#### Stated problem:
Please write out everything from the line containing "Screen dimensions: 1600x615" down to the line containing "Select the small" as a numbered list, skipping blank lines and leaving the pictures out.

#### Records supplied:
○ ○ ○ ○ ○
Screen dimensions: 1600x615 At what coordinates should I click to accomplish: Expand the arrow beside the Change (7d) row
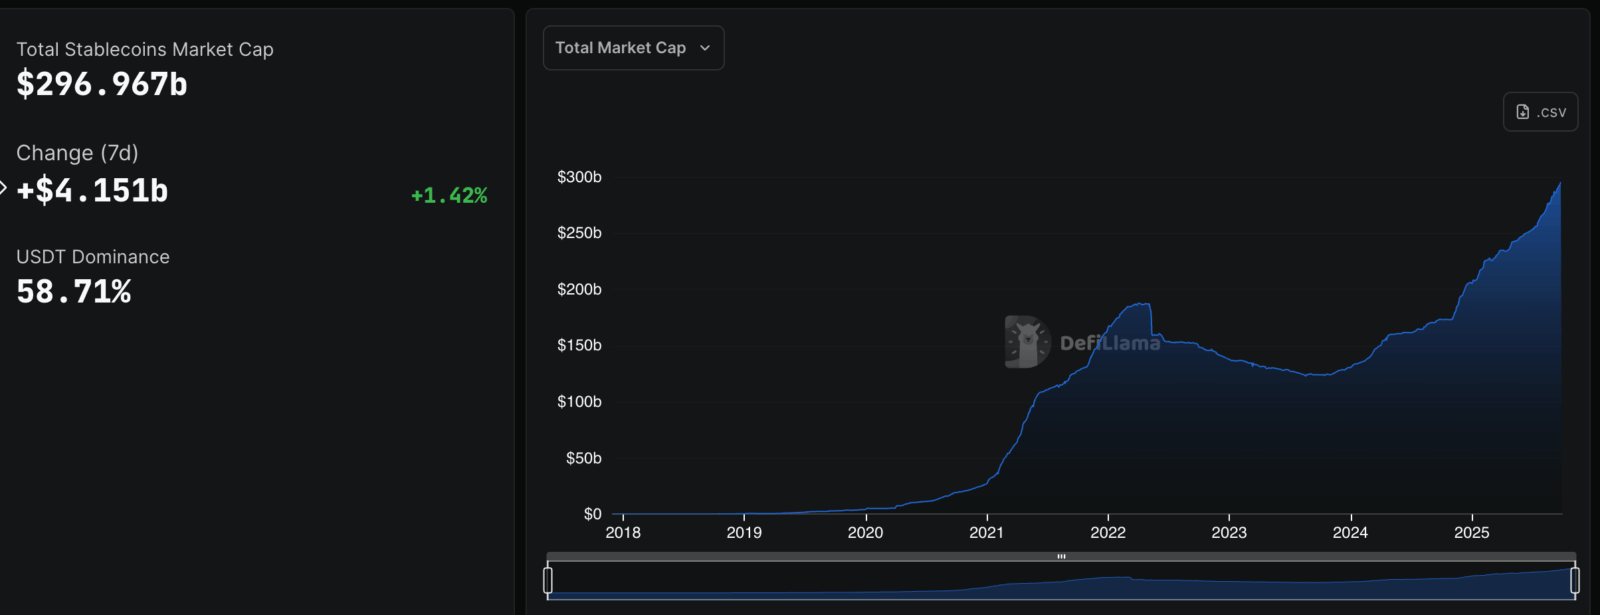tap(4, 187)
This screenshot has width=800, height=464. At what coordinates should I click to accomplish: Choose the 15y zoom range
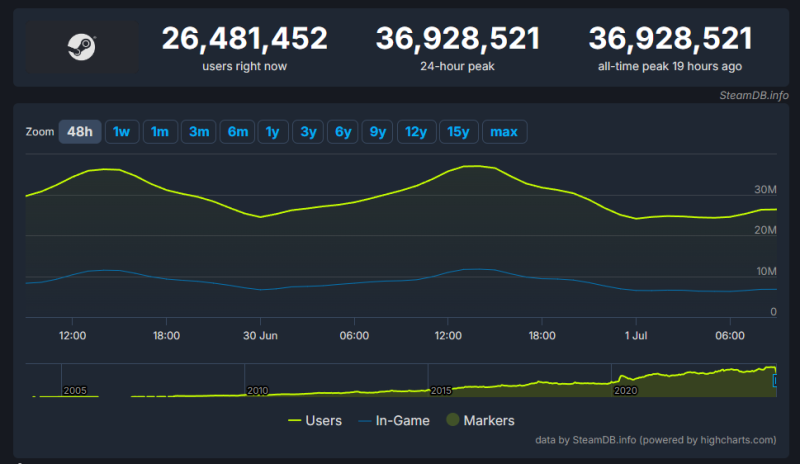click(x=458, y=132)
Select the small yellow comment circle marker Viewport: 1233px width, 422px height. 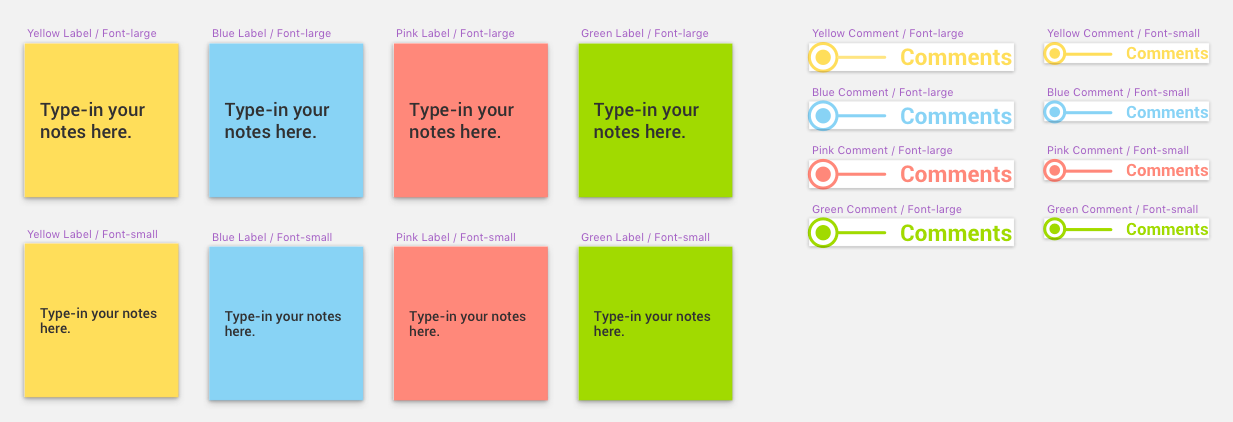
○ ○ ○ ○ ○
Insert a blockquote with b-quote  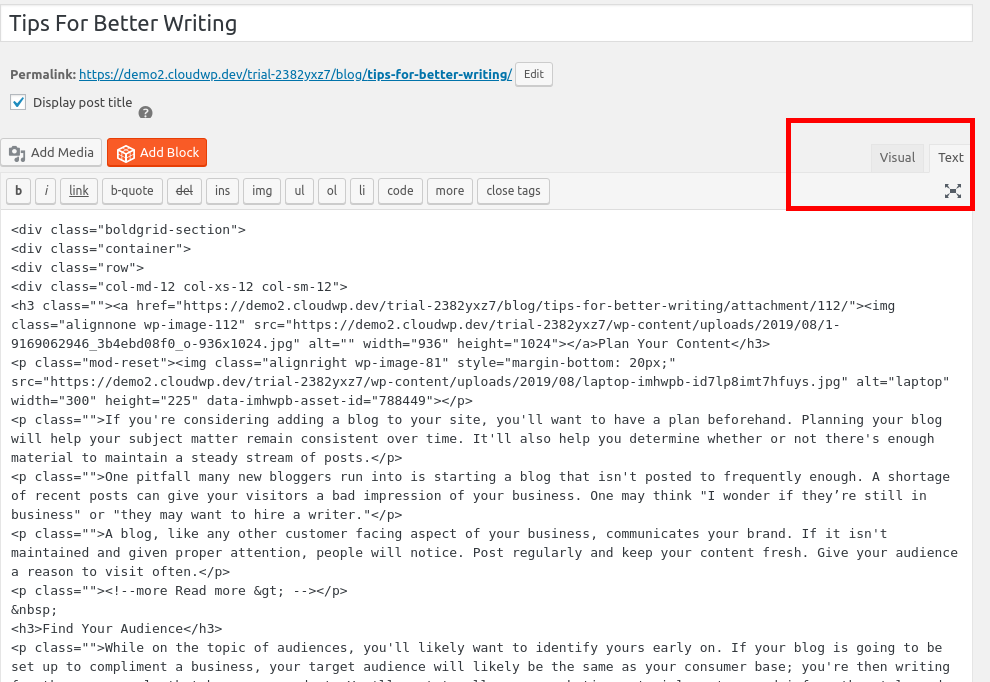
○ ○ ○ ○ ○
#### Problem solution:
1. Screen dimensions: 1600x615 At what coordinates should I click to accomplish: Expand the arrow beside the Change (7d) row
2. tap(4, 187)
3. This screenshot has width=800, height=464. At what coordinates should I click to accomplish: Choose the 15y zoom range
4. click(x=458, y=132)
5. Select the small yellow comment circle marker Viewport: 1233px width, 422px height. 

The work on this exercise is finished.